荔枝受体激酶LcRLK1对霜疫霉侵染的响应及其抗性调控机制

Litchi is an important fruit in our country, but its production has been affected by downy blight disease. Thus, it is urgent to deepen the research of resistance molecular mechanism. Receptor-like kinases (RLKs) mainly distributed on the membrane of cell, which can recognition signals of pathogen infection and play an important role in the resistance response of host. In the model plant, the research has made great advance on the function and action mode of RLKs in the disease resistance, but the study in fruit trees is severely lagging behind. In the previous work, we have cloned a RLK, named as LcRLK1. The LcRLK1 is induced up to a higher level after infection of pathogen, and the expression of LcRLK1 in the resistant cultivar was significantly higher than that of the susceptible cultivar. LcRLK1 is at the central position in the early genes response to the pathogen, suggesting that LcRLK1 played an important role in the signal recognition and transduction after pathogen infection. In the following research, the early responses of LcRLK1 to different pathogen-related molecular models will be investigated, providing theoretical support for inducing resistance in litchi. The interacting protein of LcRLK1 will be screened by yeast two-hybrid technique. A regulatory network will be constructed about the downstream genes induced by LcRLK1. Through these study, the response of LcRLK1 to the pathogen infection will be elucidate, and the molecular basis of LcRLK1 on resistance will be revealed in litchi.
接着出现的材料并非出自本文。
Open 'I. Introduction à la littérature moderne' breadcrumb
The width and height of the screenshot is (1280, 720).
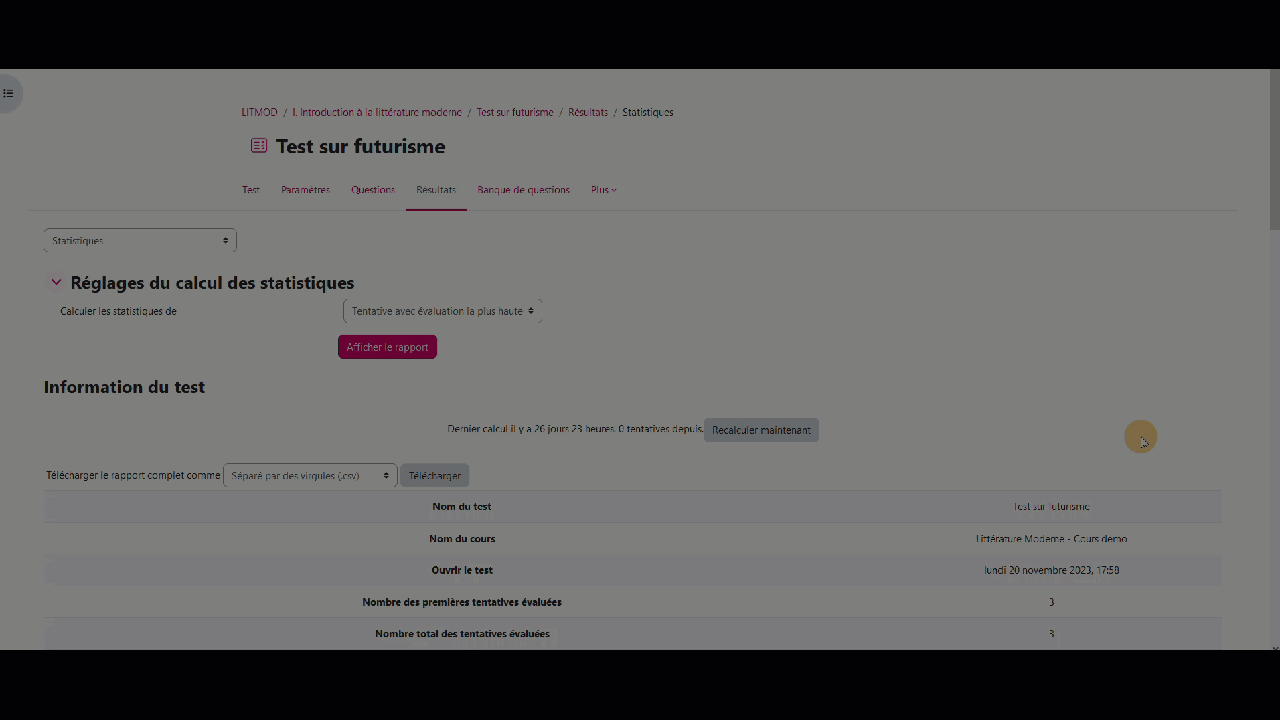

荔枝是我国重要特色水果，但生产上霜疫霉病危害严重，因而亟待加深其对抗性分子机制的研究。受体激酶（RLKs）主要分布在质膜上，能识别病原菌侵染信号，在寄主的抗性反应中发挥重要作用。模式植物上，RLKs在抗病性中的功能和作用方式已较为明确，但木本果树中的研究还鲜见报道。前期的工作中，荔枝LcRLK1在抗性品种中受霜疫霉菌诱导表达，且表达量显著高于感病品种；共表达分析显示其在病原早期应答基因中居于核心调控位置，暗示LcRLK1在病原菌的识别和信号传导中发挥重要作用。在此基础上，通过调查LcRLK1对不同病原相关分子模式的早期响应方式，为诱导抗性提供理论支撑；通过酵母双杂交技术筛选LcRLK1互作蛋白，并对受LcRLK1诱导的下游基因进行调控网络分析。从而阐明LcRLK1对霜疫霉菌侵染的响应及其对抗性的调控机制，揭示LcRLK1在荔枝抗性应答中的分子基础。

荔枝是我国重要特色水果，但生产上霜疫霉病危害严重，因而亟待加深对抗性分子机制的研究。荔枝LcRLK1是1个受体类激酶蛋白，受霜疫霉菌侵染被诱导表达，其在对病原的早期应答反应中居于核心调控位置。LcRLK1-eGFP融合蛋白的亚细胞定位结果表明其蛋白分布在细胞质膜外侧。与对照相比，本氏烟叶片中瞬时超表达LcRLK1能显著抑制辣椒疫霉菌的定殖。转基因叶片显著提高了对辣椒疫霉菌的抗病性，证实LcRLK1在霜疫霉病抗性中发挥重要作用。构建了荔枝果皮酵母单杂和双杂文库，筛选到3个与LcRLK1基因核心启动结合的转录因子，但未能筛选到与LcRLK1作用的互作蛋白，可能与其主要分布在细胞质膜外侧有关。对果实的采前诱抗剂处理实验证实超敏蛋白等不仅能提高荔枝对霜疫霉病的抗性，而且还在早期诱导抗性基因LcRLK1的上升表达。LcRLK1上升表达后，下游的差异表达基因主要参与苯丙烷生物合成和植物激素信号转导等抗病相关途径。这些发现不仅丰富了荔枝对霜疫霉病抗性机制的认识，而且为开展荔枝诱抗防治提供了分子依据和理论基础。